Il en résulte que la fiche d’exposition à l’amiante doit comporter les mentions exigées par l’article R. 4412-120 du code du travail, même si cette exposition est accidentelle.
Le salarié soutient que la première fiche d’exposition à l’amiante établie par l’employeur le 5 mai 2017 n’est pas conforme aux prescriptions de l’article R. 4412-120 du code du travail. Il fait valoir qu’elle ne comporte notamment ni les dates d’exposition à l’amiante, ni les durées d’exposition, le niveau d’exposition, les techniques et matériels utilisés par le salarié, les moyens de protection collective permettant de limiter l’empoussièrement, le niveau d’empoussièrement attendu, ni les résultats des contrôles d’empoussièrement. Il soutient également que certaines mentions figurant dans cette fiche sont inexactes, en particulier celles relatives à la durée de présence sur le chantier ainsi qu’aux actions préventives et correctives mises en 'uvre.
S’agissant de la seconde fiche d’exposition à l’amiante, établie le 11 octobre 2022 à la suite du jugement du conseil de prud’hommes du 16 juin 2022, le salarié maintient que plusieurs informations sont absentes, notamment les moyens de protection collective visant à réduire l’empoussièrement, l’empoussièrement attendu, les contrôles d’empoussièrement, les techniques et matériels utilisés par le salarié, ainsi que les équipements de protection individuelle et, en particulier, le type d’appareil de protection respiratoire utilisé. Il soutient en outre que certaines mentions de cette seconde fiche sont erronées, notamment celles sur la nature des travaux réalisés, les périodes et durées d’exposition, qu’il estime sous-évaluées, ainsi que sur les contrôles d’exposition au poste de travail.

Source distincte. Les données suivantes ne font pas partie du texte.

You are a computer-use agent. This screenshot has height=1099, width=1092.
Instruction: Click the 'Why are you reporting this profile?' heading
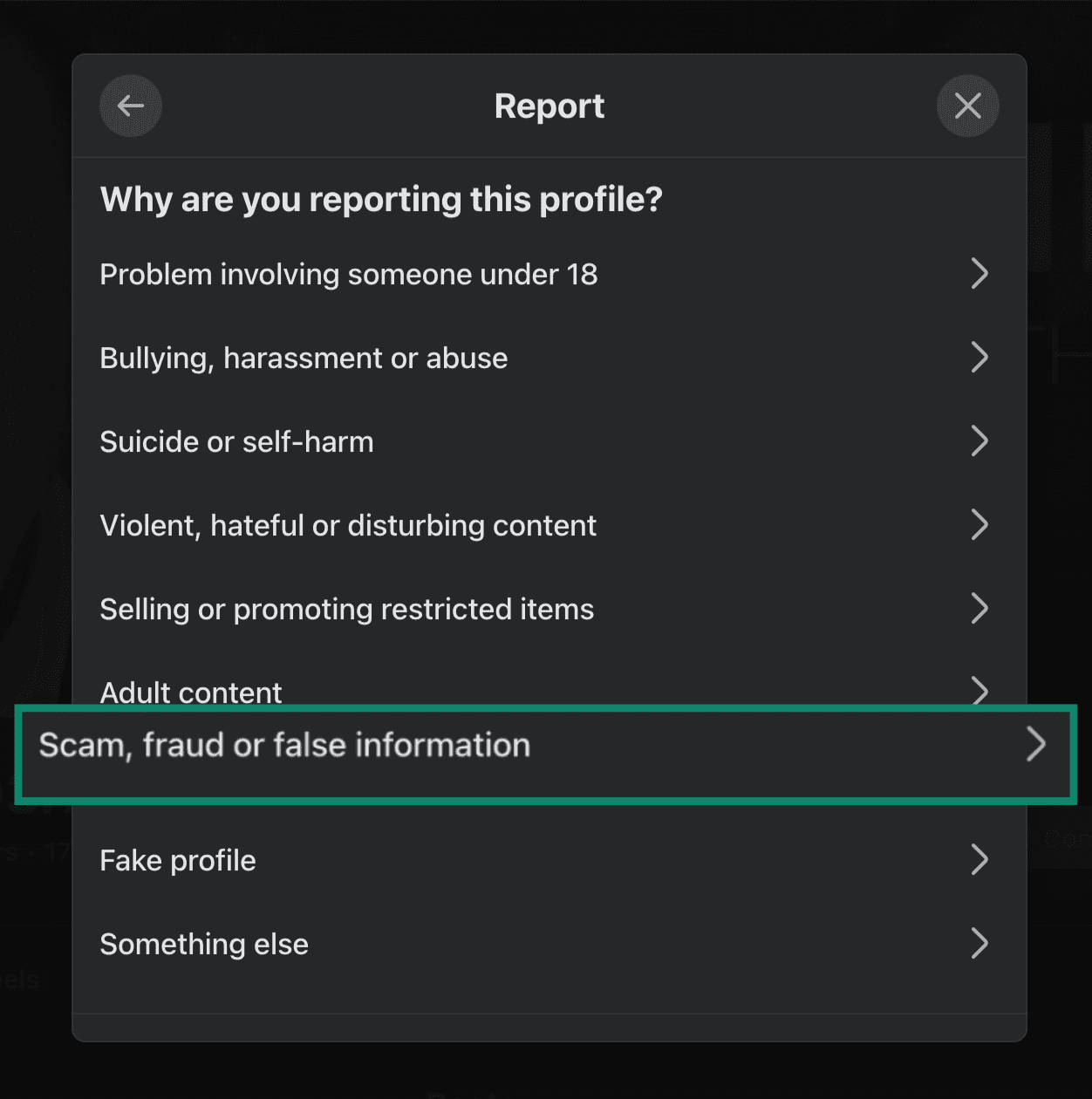point(381,199)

La S.A.S. Onet Technologies TI, de son côté, soutient que le conseil de prud’hommes l’a condamnée à remettre une fiche d’exposition modifiée « conformément à l’exposition réelle du salarié », ce dont, selon elle, il se déduit qu’il lui incombait uniquement d’apporter à la fiche établie par elle des modifications portant sur la période d’exposition du salarié à l’amiante.

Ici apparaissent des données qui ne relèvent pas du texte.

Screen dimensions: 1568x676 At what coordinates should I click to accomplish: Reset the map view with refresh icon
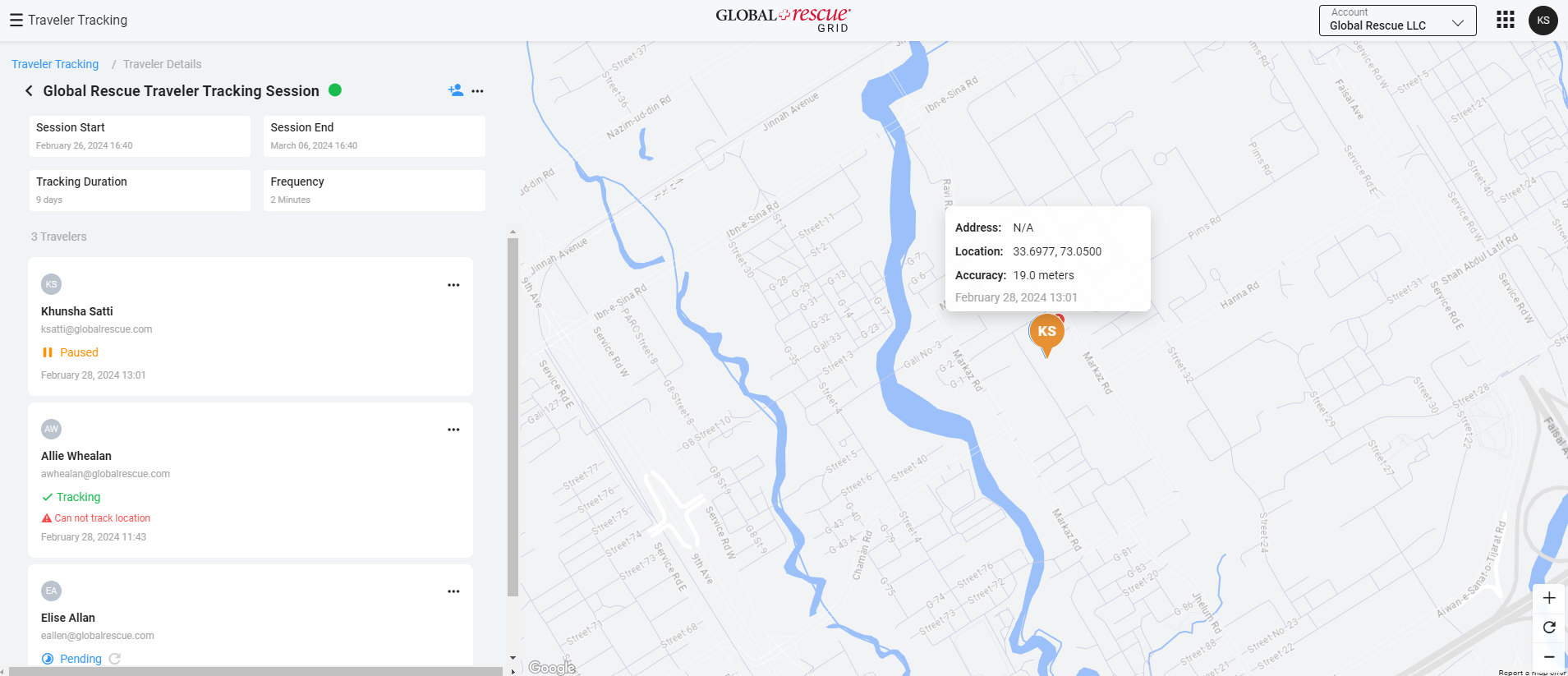point(1548,628)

Cependant, il y a lieu de retenir que le dispositif du jugement du 16 juin 2022, en ce qu’il condamne sous astreinte l’employeur à remettre une « fiche d’exposition à l’amiante modifiée conformément à l’exposition réelle », lui impose de communiquer au salarié une fiche respectant l’ensemble des prescriptions de l’article R. 4412-120 du code du travail. Il convient donc de vérifier si les fiches transmises par la S.A.S. Onet Technologies TI contiennent l’ensemble des mentions requises par ce texte, ce que conteste le salarié.
L’employeur fait valoir que les fiches produites sont conformes à la situation réelle de M. [V]. Il affirme que la durée d’exposition mentionnée dans la fiche du 11 octobre 2022, soit du 28 novembre 2013 au 26 juin 2014, puis du 7 juillet 2015 au 10 novembre 2015, correspond aux périodes durant lesquelles le salarié a travaillé au démantèlement de la centrale nucléaire de [Localité 5] A3. Le salarié, de son côté, soutient qu’il a travaillé sur ce chantier du 8 juillet 2014 au 10 novembre 2015. Cependant, les pièces versées aux débats ne permettent pas d’établir la présence effective de M. [V] sur le site de [Localité 5] A3 du 8 juillet 2014 au 10 novembre 2015. Il y a lieu de retenir comme exactes les mentions figurant sur la fiche du 11 octobre 2022.
Concernant la durée quotidienne d’exposition, M. [V] soutient qu’elle est sous-estimée, l’employeur ayant retenu une moyenne de 5 heures par jour, alors que, selon le salarié, elle serait de 7 à 8 heures par jour, au vu du nombre de jours travaillés. L’employeur réplique que cette durée ne concernerait que les expositions accidentelles et qu’il n’était pas tenu de la préciser. Cependant, l’article R. 4412-120 du code du travail impose de préciser la durée quotidienne d’exposition, peu important le caractère accidentel de celle-ci. Le salarié produit plusieurs attestations faisant état de journées complètes de travail et non pas de demi-journées. Il n’est donc pas établi que l’exposition se limitait à environ 5 heures par jour.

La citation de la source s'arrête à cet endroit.